Recording Smallest-So-Far Values in NumPy Array
Let's say I have a NumPy array like:
import numpy as np
x = np.array([1, 5, 4, 2, 3, 6, 7, 5, np.inf, np.inf, np.inf, 4, 2, 8, 3, 5, 9, 2, 3, 4])
And starting at i = 9
, I want to traverse each element toward i = 0
and then to record the "smallest-so-far" numbers along the way along with the index of those numbers. In this example:
left_val = []
left_idx = []
min_so_far = np.inf
for i in range(9, -1, -1):
if x[i] < min_so_far:
left_val.append(x[i])
left_idx.append(i)
min_so_far = x[i]
The left min-so-far values are [5, 3, 2, 1]

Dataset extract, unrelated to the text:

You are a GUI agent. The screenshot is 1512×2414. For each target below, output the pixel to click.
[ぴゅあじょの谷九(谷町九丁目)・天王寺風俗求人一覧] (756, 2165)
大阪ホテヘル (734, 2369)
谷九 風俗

and they are located at indices [7, 4, 3, 0]
.
You can also traverse toward the right:
right_val = []
right_idx = []
min_so_far = np.inf
for i in range(9, x.shape[0]):
if x[i] < min_so_far:
right_val.append(x[i])
right_idx.append(i)
min_so_far = x[i]
The right min-so-far values are [4, 2]
and they are located at index [11, 12]
Is there a faster way to do this min_so_far
search when the length of x
is much larger?
You can do something like this:
def right_mins(x):
# To avoid leading infs, truncate some more
start = np.argmax(np.isfinite(x))
y = np.minimum.accumulate(x[start:])
idx = np.r_[0, np.flatnonzero(np.diff(y)) + 1] + start
return x[idx], idx
def left_mins(x):
y, idx = right_mins(x[::-1])
return y, x.size - 1 - idx
You can apply these functions directly to the slices that you want, e.g.:
>>> left_mins(x[:10])
(array([5., 3., 2., 1.]), array([7, 4, 3, 0]))
>>> n, i = right_mins(x[9:])
>>> n, i + 9
(array([4., 2.]), array([11, 12]))